My FEA story – how learning FEA changed my life!

14 minutes read

However, it may sound when I started studies there was no YouTube around. In all honesty, I don’t remember where people put all those sweet cat videos back then…

This will be a bit personal post, but based on my story I would love to show you how learning FEA influence engineering career. What “stages” there are (or at least were in my case), what obstacles you may face and how it all goes down.

I also hope that this story will show you that it is never too late to learn and that doing what you love to do makes so much sense. Who knows, maybe I even infect you with my passion for FEA : )
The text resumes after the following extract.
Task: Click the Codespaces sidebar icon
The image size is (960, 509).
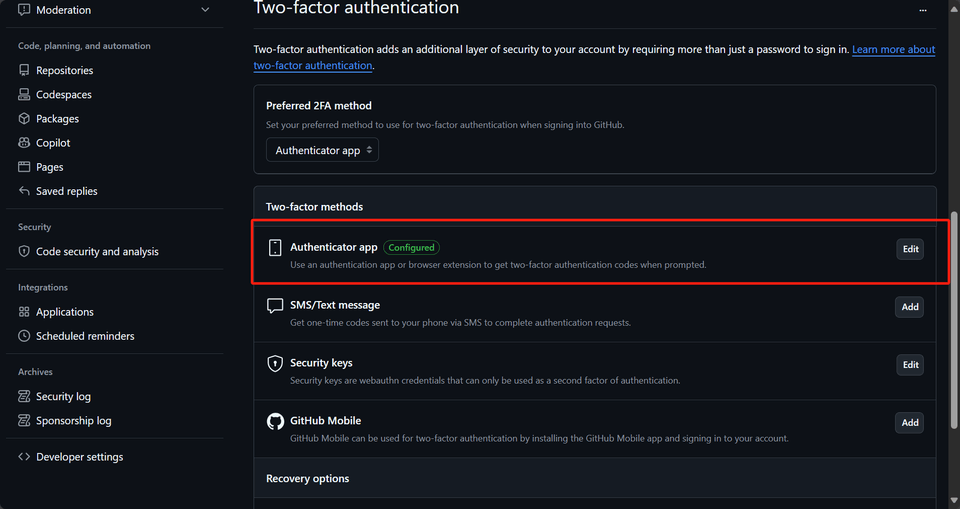Action: click(25, 95)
University vs FEA – round one!

I studied civil engineering. As in most technical universities around lectures were incredibly theoretical, especially in those early years. We never really learn FEA, apart from the fact that I was using software to solve static problems… but back then I didn’t even know that those beams in my soft were divided into elements and whatever. I simply treated this as “beam static software”. To this day when I ask people if they use FEA most of them say: “No, I only calculate beam models”. I guess this is how the teaching works here.

I had only one project with “actual” FEA. It was a very old version of Cosmos M, and we were calculating simple plates. I had no idea what was going on… or at least mostly. My approach was simple: I just tried to memorize “where to click to pass” and I succeeded in that : ).
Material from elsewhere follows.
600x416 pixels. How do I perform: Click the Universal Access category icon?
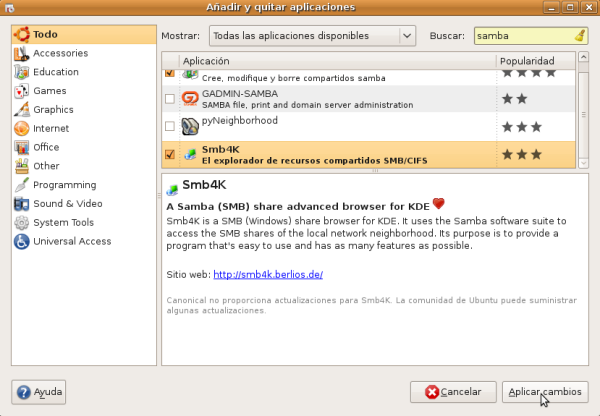[x=21, y=242]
I finished University as one of the best students, without any idea what FEA is and what it does. I only had a dream to design the most complex and spectacular structures! It never would occured to me that FEA could be useful there (!).

University vs FEA – round two!

I always knew that I will do a Ph.D. I guess it’s a family thing… Enrolling was pretty easy. All I needed to say on the exam, asked why I want to do a Ph.D. was: “I cannot imagine my life without that degree”. Worked like a charm… but now it makes me laugh. I was a weird dude back then I guess 🙂

Technically there is a freedom in selecting a thesis topic, but in practice, you are limited to what professors at your Uni are good at. However, I got one of the best advice from my father. He said that instead of a topic I should pick a person. And I did, ending up with prof. Hotała being my supervisors. One of those good and important decisions.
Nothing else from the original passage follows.